## The tasks
1 – Reproduce the passage of the essay about feeling like an outcast from "By DakTHPublished 5" to "thought would follow?".
2 – In the essay about feeling like an outcast, when did the writer's realization about being a lone wolf happen?

## Text to read
**********
You know that I know

By DakTHPublished 5 years ago 3 min read
picture taken early morning at 4am shift

OutCast in the dark (Hidden)

Where could I begin when I felt it as soon as I was born… at least as young as I can remember. Even though we be amongst the family in the beginning, it is a feeling as such that should not be felt… but it has, and it is a feeling I thought would be one day forgotten, but it has not been forgotten. It runs through my veins each day as if it were a luxury… a need… an addiction that becomes a want that we know will tear us apart. So, I ask…

Where is the highest and where is the prince of this world, even they travel extremely far from my soul. Where are my foes and where are my hearts for they act as if they were, but again I ask?... where was and where am I, there were many that I thought would follow?

I treated and convinced myself that I was an outcast to many others without knowing it. Whether it be by design or by default. Whichever it be it made me find a realization in me that the definition of a lone wolf might not be so bad. The realization happened in high school which was at its peak. weaving through many and keeping a straight gaze ahead for my status of an individual did not match theirs.

How I could tell was by our clothes, our circle, our binders to our involvement with the outside world. There I could tell, but I was too shy to raise a voice, there I was scared to say a voice that I had, that have been louder than I could imagine. Little did I know, the loudest I go would be through my writing and the words in which I choose. I stood quietly in class and tried… I had fun in recreational in some and participated in many for a side gig for I knew that would be a way out of the mundane. Not looking for a beneficial factor but for a way to explore.

Did I go wrong there? Did I not seize the opportunity? Did I not just be me and be at the foundation of all sports and side groups as I stood in the back doing the bare minimum to pass a so-called initiation… hence the creating my own ‘out cast’. Nevertheless, I found myself through all. I have been all and I have seen a lot and through that, I stuck myself through the bottom to which I come to realize… default.
**********
## Supplied entries
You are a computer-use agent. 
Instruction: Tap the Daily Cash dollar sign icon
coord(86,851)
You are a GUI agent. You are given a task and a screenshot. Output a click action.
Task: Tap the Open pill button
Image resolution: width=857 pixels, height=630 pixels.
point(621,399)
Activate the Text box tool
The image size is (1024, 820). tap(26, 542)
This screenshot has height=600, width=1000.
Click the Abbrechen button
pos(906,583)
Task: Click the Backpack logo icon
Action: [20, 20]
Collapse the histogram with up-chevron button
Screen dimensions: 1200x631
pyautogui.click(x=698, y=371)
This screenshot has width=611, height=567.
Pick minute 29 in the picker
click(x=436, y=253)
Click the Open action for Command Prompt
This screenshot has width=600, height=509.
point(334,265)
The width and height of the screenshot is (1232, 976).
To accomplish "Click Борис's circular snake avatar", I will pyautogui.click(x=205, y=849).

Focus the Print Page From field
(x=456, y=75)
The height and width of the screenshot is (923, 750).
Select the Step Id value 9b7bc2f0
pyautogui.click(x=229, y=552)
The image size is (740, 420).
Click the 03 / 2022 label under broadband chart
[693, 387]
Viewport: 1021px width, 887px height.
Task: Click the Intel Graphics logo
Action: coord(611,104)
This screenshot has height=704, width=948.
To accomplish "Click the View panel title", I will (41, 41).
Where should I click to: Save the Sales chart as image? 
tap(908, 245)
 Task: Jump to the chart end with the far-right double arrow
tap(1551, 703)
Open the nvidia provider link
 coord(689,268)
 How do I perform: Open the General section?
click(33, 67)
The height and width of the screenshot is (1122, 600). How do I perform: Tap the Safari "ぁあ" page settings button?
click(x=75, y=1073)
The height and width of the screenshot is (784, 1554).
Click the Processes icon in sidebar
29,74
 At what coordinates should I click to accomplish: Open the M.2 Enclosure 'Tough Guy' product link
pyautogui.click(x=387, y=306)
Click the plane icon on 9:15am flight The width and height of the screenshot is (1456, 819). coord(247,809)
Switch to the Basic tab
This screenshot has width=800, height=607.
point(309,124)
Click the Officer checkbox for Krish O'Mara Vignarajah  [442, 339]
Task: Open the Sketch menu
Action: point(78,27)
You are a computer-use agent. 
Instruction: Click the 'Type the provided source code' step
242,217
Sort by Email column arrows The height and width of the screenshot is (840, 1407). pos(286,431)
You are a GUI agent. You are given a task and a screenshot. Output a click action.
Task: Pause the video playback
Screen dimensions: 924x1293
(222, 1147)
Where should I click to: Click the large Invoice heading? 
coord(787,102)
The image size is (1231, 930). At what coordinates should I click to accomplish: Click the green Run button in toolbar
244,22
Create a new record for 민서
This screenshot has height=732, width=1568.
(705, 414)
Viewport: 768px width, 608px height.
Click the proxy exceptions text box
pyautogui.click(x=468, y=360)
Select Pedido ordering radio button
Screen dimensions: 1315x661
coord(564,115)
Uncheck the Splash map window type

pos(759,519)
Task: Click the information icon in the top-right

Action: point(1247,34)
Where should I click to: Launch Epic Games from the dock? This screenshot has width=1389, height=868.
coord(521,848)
**********
## Responses for each task
1 –
By DakTHPublished 5 years ago 3 min read
picture taken early morning at 4am shift

OutCast in the dark (Hidden)

Where could I begin when I felt it as soon as I was born… at least as young as I can remember. Even though we be amongst the family in the beginning, it is a feeling as such that should not be felt… but it has, and it is a feeling I thought would be one day forgotten, but it has not been forgotten. It runs through my veins each day as if it were a luxury… a need… an addiction that becomes a want that we know will tear us apart. So, I ask…

Where is the highest and where is the prince of this world, even they travel extremely far from my soul. Where are my foes and where are my hearts for they act as if they were, but again I ask?... where was and where am I, there were many that I thought would follow?

2 – In high school.